Although the timing of king tides results from the positions of the Sun, Moon, and Earth, rising seas heighten their effect. At extreme high tides, water levels have surged to an inch below the Intracoastal Waterway, says Jennifer Jurado, Broward County’s chief resiliency officer. “Once that’s breached, you’re open to the ocean and the supply of water is endless. The system is really at capacity. These are flood conditions, even with just the high tide and a supermoon… You see men in business suits trying to trudge through water.”
Even without floods, the rising water table affects everything. The cities here are built on porous limestone. The water doesn’t just come over seawalls; it seeps up from beneath the streets. Nearly ninety percent of the drinking water in south Florida comes from aquifers, and these are finding their fresh water pushed further and further inland as the salt water exerts more and more pressure. Take Hallandale Beach, a small city of just under forty thousand residents. Saltwater already has breached five of the eight freshwater wells that the city draws from, says Vice Mayor Keith London. And around a quarter of Miami-Dade residents use septic tanks. If these don’t remain above the water table, the result could be thoroughly unpleasant.
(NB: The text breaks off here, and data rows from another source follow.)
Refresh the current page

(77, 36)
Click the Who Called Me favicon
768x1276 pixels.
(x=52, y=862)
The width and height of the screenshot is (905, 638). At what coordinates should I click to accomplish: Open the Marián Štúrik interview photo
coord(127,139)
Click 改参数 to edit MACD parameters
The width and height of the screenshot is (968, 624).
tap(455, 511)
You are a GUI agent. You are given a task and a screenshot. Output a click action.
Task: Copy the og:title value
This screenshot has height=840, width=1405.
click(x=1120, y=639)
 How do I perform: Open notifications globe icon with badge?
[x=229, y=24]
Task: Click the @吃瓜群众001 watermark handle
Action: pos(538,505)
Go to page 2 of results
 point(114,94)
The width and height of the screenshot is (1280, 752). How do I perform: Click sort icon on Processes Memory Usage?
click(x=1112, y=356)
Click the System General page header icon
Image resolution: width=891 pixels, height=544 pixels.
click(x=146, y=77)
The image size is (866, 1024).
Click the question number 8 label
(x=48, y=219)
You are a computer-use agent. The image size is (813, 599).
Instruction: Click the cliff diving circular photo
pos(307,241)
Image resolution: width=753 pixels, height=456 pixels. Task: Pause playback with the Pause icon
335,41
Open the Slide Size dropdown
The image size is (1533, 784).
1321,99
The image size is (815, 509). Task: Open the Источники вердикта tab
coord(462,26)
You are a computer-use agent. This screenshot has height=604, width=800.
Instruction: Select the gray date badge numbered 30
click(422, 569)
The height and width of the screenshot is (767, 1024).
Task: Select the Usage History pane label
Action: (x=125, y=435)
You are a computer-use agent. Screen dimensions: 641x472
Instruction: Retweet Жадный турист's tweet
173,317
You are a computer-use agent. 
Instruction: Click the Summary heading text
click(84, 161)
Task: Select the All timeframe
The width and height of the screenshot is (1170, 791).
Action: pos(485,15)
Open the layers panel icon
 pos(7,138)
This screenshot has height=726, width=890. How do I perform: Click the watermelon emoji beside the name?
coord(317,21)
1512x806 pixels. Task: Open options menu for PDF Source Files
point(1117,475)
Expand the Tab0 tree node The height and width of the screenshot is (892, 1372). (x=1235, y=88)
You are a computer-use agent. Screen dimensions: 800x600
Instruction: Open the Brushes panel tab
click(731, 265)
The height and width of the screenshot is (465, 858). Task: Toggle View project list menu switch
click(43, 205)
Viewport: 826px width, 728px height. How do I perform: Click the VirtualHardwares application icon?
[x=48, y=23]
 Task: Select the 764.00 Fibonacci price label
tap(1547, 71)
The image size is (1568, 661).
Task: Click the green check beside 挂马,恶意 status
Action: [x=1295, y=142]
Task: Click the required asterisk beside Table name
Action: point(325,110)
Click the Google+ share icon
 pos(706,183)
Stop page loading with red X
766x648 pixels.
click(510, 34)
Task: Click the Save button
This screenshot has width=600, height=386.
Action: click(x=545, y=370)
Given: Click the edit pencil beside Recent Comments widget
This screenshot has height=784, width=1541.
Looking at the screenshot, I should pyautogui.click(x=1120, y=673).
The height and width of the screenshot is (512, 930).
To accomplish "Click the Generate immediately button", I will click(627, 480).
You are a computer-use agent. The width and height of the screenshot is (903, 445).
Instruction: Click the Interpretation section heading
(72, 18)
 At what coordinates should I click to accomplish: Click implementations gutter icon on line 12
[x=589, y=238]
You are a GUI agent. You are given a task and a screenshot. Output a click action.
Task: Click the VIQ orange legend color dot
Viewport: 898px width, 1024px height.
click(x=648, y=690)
Another issue is beach erosion. Florida’s sand may be one of its biggest draws for tourist dollars, but it, too, is vulnerable: though sand never stays put, rising sea levels and worsening storms mean the need to replenish is intensifying. A massive town-by-town project is currently underway; Miami Beach (which, famously, was manmade from the start) just wrapped up its three-thousand foot-section, to the tune of twelve million dollars.
Of course, another part of the problem is that south Florida is built on a swamp. “The only reason we live here is we learned how to drain it, we learned how to kill mosquitos, and we created air conditioning,” says Jim Murley, chief resilience officer for Miami-Dade County. Residents cut canals to drain inland areas, using the fill to raise the land and build properties. These canals are now open doors for tidal flooding and storm surge. They also cut down mangrove forests and leveled sand dunes, both natural barriers to flooding.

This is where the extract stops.